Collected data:
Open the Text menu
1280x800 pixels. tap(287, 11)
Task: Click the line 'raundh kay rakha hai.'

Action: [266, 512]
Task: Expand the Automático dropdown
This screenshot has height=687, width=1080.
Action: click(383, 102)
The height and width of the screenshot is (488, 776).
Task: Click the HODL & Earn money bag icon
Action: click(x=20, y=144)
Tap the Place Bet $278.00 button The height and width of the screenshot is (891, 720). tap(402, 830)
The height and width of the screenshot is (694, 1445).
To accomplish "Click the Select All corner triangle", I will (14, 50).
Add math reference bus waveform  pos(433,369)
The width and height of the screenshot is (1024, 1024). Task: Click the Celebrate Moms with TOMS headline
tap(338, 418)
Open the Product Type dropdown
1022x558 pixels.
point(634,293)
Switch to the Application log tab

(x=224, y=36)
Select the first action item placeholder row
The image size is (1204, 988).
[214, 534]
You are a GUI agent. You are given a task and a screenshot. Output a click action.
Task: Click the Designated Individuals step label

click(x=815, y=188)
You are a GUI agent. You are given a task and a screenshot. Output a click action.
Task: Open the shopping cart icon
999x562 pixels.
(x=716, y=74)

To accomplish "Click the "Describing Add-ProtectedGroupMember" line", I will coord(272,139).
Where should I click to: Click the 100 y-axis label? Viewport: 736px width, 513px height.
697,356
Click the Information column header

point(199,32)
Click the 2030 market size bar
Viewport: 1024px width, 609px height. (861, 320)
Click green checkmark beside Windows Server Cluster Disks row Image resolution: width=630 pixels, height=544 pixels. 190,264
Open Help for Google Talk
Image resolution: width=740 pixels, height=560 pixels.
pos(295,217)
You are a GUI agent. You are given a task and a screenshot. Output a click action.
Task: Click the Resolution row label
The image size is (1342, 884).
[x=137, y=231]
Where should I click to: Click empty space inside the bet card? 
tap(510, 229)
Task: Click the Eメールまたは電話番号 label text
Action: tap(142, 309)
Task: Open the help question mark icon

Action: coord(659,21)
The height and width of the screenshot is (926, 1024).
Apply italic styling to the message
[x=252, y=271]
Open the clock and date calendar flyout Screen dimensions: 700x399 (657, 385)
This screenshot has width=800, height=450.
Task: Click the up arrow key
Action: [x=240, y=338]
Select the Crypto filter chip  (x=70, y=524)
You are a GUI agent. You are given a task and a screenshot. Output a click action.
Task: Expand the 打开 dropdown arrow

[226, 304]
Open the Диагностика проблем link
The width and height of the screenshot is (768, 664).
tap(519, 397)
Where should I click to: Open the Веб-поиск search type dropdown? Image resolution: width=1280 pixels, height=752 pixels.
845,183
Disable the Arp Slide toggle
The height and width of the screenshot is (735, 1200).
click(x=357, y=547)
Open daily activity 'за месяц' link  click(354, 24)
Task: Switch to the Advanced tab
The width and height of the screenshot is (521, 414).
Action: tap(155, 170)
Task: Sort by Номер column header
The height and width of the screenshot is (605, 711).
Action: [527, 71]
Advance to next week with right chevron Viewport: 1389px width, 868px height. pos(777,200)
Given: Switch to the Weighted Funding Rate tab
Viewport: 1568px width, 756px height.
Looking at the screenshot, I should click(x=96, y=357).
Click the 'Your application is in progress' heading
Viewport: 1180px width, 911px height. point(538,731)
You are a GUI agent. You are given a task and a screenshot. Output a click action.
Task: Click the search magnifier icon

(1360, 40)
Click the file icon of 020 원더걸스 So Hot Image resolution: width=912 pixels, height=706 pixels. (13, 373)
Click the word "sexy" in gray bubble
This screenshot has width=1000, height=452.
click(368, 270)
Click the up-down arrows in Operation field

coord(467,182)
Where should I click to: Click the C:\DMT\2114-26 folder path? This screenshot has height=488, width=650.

-- PROBLEM REQUIREMENTS --
Check each line of the records for "Select" and copy the ones that contain it.

-- ANSWER FOR THE TASK --
To accomplish "Click the Select All corner triangle", I will (14, 50).
Select the first action item placeholder row
Select the Crypto filter chip  (x=70, y=524)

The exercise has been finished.